Sección del documento:
Más allá del ojo de Dios

Universalis Cosmographia, el primer mapa que nombró a América

Decolonizando el filosofar: de Dios al Ego, del Ego a la Historia

Por Julio Cano

Acordemos, en principio, no concebir la filosofía como una tarea centrada únicamente en analizar propuestas elaboradas a la interna de la Academia, sino como una actividad en tránsito, abierta a las actividades sociales y patentizada como proceso continuo. Es lo que implica referirse a  ella como “filosofar”. Es, en rigor, lo que dice Kant: no se puede enseñar filosofía sino enseñar a filosofar.

Los pensadores y activistas de la corriente decolonial estarán plenamente de acuerdo en esta presentación de la disciplina con una estructura gramatical transitiva. Como veremos, no es solo en lo concerniente a los temas filosóficos que se hace necesario apelar a esta modalidad sino, además y especialmente, en lo concerniente a la propia forma de ser de la filosofía.

Comencemos por discutir la universalidad en la tradición filosófica occidental proponiendo maneras “otras” (decoloniales) de pensarla. Este análisis insumirá más de un artículo.

Datos registrados:
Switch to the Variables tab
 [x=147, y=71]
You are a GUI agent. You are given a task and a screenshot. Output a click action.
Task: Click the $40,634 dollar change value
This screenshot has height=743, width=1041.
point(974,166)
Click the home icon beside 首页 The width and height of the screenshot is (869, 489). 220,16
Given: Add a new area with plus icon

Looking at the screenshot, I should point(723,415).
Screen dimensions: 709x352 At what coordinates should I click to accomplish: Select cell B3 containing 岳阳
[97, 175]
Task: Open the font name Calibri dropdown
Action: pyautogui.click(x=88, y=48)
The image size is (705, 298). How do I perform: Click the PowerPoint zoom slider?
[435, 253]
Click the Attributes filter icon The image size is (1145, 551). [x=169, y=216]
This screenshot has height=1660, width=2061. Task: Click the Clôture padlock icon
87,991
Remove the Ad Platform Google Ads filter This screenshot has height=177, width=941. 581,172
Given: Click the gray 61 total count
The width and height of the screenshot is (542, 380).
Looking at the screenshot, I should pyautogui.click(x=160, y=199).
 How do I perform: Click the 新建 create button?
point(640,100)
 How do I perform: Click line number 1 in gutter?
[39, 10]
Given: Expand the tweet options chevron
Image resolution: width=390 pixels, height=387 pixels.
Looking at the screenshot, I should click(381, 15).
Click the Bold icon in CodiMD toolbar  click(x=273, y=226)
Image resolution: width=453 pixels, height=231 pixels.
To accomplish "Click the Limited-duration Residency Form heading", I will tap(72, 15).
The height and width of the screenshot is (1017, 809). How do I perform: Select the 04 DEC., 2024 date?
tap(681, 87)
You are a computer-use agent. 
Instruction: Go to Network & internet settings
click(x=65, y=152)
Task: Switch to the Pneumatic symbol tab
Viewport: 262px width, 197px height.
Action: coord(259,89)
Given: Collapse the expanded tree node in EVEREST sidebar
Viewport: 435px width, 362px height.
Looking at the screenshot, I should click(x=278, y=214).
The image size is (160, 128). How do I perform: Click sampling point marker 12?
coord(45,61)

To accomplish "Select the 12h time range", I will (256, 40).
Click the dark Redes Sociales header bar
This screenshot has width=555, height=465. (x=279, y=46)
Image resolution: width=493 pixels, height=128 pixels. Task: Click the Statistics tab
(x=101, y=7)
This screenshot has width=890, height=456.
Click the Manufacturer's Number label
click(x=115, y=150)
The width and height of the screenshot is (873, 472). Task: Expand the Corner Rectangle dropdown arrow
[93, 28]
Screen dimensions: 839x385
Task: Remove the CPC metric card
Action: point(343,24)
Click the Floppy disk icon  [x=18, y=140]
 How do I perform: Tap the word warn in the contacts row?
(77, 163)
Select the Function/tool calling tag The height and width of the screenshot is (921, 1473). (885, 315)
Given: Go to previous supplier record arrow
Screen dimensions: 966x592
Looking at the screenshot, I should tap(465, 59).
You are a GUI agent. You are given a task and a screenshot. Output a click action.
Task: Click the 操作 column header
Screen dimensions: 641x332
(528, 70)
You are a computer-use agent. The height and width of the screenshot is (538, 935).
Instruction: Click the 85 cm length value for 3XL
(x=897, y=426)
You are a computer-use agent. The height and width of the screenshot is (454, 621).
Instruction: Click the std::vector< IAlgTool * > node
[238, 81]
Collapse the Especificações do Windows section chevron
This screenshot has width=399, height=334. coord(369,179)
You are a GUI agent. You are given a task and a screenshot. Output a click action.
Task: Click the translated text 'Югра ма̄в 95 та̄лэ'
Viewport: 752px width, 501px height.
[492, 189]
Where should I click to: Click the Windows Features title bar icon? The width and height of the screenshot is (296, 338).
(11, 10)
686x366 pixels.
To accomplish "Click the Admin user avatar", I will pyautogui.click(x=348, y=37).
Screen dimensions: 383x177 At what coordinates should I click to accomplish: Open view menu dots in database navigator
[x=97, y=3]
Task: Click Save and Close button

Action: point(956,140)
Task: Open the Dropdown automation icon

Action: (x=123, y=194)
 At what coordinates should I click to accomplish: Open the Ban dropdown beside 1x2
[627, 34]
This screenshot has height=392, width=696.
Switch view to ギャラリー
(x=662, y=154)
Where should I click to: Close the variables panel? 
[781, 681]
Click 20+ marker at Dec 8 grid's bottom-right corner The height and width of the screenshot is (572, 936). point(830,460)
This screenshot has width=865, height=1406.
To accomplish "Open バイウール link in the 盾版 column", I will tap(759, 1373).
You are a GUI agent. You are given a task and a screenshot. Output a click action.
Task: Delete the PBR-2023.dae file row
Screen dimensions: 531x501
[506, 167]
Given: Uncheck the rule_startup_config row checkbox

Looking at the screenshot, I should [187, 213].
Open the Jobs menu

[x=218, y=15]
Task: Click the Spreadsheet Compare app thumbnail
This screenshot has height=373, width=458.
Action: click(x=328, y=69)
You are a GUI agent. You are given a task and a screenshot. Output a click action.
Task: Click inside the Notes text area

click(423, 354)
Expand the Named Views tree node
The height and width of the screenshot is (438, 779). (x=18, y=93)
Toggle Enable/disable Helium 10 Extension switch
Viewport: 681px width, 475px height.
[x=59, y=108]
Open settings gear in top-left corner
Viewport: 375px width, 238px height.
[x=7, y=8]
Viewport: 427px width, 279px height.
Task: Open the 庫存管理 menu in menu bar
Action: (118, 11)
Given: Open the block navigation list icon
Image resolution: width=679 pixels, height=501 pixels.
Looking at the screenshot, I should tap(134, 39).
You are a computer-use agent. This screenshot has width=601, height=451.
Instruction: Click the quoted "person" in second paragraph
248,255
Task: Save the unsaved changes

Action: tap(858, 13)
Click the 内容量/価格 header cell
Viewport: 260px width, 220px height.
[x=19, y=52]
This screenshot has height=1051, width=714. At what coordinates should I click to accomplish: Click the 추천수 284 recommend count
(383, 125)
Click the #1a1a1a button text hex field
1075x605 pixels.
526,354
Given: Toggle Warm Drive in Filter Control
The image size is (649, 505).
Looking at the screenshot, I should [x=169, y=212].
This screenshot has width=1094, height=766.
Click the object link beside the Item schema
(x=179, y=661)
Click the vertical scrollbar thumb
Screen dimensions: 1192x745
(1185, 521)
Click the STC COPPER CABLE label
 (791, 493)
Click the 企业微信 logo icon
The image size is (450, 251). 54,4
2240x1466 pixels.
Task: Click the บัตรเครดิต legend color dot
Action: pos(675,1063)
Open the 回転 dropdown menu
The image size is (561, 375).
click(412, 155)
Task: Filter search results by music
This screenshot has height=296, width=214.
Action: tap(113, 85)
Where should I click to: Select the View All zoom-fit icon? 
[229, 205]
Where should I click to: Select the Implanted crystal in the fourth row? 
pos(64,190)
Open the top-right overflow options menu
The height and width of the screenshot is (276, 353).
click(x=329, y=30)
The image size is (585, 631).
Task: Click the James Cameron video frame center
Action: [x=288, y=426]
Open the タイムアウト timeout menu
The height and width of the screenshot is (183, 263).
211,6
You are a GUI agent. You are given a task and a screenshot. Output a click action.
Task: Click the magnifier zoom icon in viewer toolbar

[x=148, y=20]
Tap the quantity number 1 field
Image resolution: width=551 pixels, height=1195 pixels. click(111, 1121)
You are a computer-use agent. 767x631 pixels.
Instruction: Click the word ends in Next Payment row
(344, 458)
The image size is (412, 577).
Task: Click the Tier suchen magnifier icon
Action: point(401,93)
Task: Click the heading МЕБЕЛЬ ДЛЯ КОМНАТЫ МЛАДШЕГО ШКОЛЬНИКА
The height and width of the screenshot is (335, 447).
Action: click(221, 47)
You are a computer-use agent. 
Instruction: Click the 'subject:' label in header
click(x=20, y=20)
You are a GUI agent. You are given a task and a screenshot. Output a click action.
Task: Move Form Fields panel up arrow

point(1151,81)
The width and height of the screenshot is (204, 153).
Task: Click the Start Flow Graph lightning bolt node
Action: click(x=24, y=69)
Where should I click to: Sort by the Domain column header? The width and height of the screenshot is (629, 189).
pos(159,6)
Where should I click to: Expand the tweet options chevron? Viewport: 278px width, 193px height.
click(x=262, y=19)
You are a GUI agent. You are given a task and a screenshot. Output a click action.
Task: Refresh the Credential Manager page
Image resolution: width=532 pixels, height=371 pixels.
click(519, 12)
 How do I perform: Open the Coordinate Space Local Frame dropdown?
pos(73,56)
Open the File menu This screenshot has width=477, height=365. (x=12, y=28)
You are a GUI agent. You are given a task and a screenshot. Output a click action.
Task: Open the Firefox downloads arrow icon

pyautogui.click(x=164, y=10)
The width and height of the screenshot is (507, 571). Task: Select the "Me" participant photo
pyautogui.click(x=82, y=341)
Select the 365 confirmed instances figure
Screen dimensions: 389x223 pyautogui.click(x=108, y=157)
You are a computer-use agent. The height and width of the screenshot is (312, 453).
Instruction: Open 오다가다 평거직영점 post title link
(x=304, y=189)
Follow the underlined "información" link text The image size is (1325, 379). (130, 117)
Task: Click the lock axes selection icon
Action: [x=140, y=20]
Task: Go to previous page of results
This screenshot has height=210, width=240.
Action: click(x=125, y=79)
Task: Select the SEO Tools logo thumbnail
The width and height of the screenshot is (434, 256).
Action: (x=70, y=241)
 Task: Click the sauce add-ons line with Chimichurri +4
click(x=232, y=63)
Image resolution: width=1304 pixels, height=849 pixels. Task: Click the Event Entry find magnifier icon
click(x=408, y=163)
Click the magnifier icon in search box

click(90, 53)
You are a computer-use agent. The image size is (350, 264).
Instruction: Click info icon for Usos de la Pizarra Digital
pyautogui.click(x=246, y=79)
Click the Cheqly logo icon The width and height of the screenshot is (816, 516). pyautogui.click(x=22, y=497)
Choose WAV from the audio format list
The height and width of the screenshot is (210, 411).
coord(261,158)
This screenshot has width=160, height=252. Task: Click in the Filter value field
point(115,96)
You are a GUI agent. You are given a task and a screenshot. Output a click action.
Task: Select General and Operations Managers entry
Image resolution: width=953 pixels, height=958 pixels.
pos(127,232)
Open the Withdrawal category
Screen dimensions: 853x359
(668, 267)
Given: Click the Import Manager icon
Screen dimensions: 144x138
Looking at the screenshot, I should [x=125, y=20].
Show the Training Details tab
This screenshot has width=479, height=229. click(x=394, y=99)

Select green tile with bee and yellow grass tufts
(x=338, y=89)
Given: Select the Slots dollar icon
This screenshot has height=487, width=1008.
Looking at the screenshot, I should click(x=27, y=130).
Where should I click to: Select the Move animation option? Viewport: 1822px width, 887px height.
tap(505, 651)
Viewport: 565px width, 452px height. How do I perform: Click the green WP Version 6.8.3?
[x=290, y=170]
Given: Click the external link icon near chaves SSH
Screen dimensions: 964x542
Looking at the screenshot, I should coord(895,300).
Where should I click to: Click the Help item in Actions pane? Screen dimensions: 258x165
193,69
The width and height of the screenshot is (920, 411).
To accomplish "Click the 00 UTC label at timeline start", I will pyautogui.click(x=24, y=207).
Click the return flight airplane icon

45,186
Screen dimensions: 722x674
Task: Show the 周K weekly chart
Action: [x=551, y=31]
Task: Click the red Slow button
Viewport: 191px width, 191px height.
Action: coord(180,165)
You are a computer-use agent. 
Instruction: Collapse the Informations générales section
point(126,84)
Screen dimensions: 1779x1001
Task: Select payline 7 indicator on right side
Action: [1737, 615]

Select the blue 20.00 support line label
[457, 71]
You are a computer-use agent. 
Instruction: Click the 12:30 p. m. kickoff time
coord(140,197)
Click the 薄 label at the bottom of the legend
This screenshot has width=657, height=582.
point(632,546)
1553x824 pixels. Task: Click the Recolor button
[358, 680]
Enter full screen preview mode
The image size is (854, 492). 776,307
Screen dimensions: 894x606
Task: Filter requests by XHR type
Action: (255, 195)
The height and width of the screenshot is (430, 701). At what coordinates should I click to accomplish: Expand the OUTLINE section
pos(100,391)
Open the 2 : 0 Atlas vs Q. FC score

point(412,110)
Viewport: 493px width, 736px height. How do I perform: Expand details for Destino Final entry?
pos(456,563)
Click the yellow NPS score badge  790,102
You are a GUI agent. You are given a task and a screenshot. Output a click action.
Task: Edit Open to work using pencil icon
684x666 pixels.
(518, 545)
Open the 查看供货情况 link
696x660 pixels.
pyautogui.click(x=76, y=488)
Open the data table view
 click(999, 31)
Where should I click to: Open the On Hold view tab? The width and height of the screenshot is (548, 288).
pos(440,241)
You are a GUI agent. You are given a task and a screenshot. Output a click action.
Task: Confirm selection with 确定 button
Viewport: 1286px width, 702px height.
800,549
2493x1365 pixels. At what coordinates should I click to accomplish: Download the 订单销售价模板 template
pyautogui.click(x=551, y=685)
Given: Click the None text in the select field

Qué se pide:
- a) Indique si cada afirmación coincide con el texto sobre el filosofar decolonial, respondiendo sí o no y citando literalmente las palabras del texto que lo deciden: (i) la filosofía se concibe como una actividad en tránsito, abierta a las actividades sociales; (ii) Kant sostiene que se puede enseñar filosofía, pero no a filosofar; (iii) el análisis de la universalidad cabrá en un único artículo.
- b) Resuma en dos oraciones el texto sobre el filosofar decolonial.

Resultados por tarea:
- a)
(i) Sí: "sino como una actividad en tránsito, abierta a las actividades sociales y patentizada como proceso continuo".
(ii) No: "no se puede enseñar filosofía sino enseñar a filosofar."
(iii) No: "Este análisis insumirá más de un artículo."

- b) El texto propone concebir la filosofía no solo como el análisis de propuestas elaboradas en la Academia, sino como un "filosofar": una actividad en tránsito, abierta a las actividades sociales y entendida como proceso continuo, en línea con la idea de Kant de que se enseña a filosofar. Afirma que la corriente decolonial coincide con esta presentación, que atañe tanto a los temas filosóficos como a la propia forma de ser de la filosofía, y anuncia una discusión de la universalidad en la tradición occidental que ocupará más de un artículo.